The abuser is like a narrator, constantly changing everything, rewording and rewriting what they've done to you, gaslighting you, convincing you that if you hadn't done something, then they wouldn't have behaved the way they did.

 

Rebuilding Trust in Yourself

So, how do you learn to trust again?

The first step is self-care, which may feel foreign after being in a relationship where you were always last. Make yourself and your healing a priority.

It’s a difficult shift because you may still be searching for proof that everything was your fault, your brain fighting your gut, causing cognitive dissonance.

Gradually, your nervous system will calm down, especially if you incorporate grounding techniques and deep breathing exercises.

Journaling can also help you process your thoughts, helping you reconnect with your gut feelings.

A fun way to start trusting your instincts again is to let your body make simple decisions. Stand in front of an ice cream counter and let your body choose the flavour. Or go to the supermarket and let your body pick the foods it wants.

 

Re-parenting Yourself: A Path to Healing

Coming out of an abusive relationship can feel like everything is destroyed. The patterns of abuse feel familiar because you've lived them before. The abuser broke into your psyche, undoing all the developmental stages you went through as a child. Narcissists don’t go through these stages — they remain trapped, often because of a "mother wound" that prevents them from becoming the person they could have been.

They try to take you back to where they are stuck, reprogramming you to meet their needs. In these moments, you may find yourself feeling as though a child is running your life.

For me, it felt like a three-year-old was in charge of my finances, my divorce — everything.

That’s why re-parenting yourself is crucial. Treat yourself like a nurturing parent would treat a toddler. If you need a nap, take one. If you need a bath, run one. If you're cranky, find what you need to soothe yourself. There's a beautiful poster by Sark called "How to Really Love a Child" among the suggestions are giving a child pots and pans to bash or putting them in water, making a chocolate cake and eating it with no hands. Apply this nurturing to yourself. Dance, watch a film, or go for a walk — whatever feels right.

 

Becoming the Parent You Needed

Re-parenting is your opportunity to be the person you needed when you were growing up. It’s a gift, it might be painful. But you can talk to your wounded inner child, guide them, nurture them, and see and hear them in the way they never were. you can be the person that you needed in your life when you were growing up.

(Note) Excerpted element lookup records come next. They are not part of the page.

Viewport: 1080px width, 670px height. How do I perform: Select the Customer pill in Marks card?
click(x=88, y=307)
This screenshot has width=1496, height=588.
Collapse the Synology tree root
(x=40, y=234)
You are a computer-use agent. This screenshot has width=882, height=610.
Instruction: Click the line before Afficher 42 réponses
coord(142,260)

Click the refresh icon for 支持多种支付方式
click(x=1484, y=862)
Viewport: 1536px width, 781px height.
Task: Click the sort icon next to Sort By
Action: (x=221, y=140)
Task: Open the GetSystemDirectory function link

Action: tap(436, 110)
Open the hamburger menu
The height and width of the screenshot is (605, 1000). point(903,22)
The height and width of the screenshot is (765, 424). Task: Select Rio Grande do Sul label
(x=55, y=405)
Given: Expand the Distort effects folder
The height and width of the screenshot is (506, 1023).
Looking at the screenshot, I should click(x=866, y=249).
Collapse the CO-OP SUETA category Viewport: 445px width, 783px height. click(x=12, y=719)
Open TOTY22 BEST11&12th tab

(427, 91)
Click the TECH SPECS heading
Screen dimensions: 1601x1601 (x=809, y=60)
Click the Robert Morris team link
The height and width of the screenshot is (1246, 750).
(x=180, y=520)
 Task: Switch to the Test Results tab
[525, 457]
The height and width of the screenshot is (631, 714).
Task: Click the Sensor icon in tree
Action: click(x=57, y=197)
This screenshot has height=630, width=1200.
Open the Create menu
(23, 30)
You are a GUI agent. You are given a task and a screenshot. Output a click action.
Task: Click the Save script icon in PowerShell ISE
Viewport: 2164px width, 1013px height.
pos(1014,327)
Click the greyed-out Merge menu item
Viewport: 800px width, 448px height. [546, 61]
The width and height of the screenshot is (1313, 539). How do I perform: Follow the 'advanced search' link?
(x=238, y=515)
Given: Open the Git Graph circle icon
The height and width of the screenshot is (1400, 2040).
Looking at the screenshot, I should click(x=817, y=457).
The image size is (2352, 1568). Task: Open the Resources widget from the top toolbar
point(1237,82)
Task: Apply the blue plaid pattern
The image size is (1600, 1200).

I remember feeling numb one minute, and the next I was screaming in emotional pain. There was no balance, just extreme highs and lows. You might be further along, or still in the stage where you’re a detective, recognising that something is wrong, torn between what you know and what you are told is real.

 

Moving Towards Empowerment

At some point, you decide you don’t want to experience these toxic relationships anymore. You feel lonely. But there is great power in this process.

You learn to trust yourself again, to listen to your gut when something doesn’t feel right. You understand that if someone makes you feel bad, they don’t deserve a place in your life.

It’s like building muscles; you don’t start with a heavy weight. You build up slowly, just as you would train for a marathon. Healing is a process, and you will make mistakes. But each time, you get stronger, more aligned with who you are, and clearer about the people you want in your life and how you want to feel.

Trust is rebuilt one step at a time. This is about getting stronger and knowing what you want. Remember, it’s not about perfection. You’re on a journey of self-discovery, strength, and reclaiming your power. Aligning with who you are and the people you want in your life.

And you’re doing it one step at a time.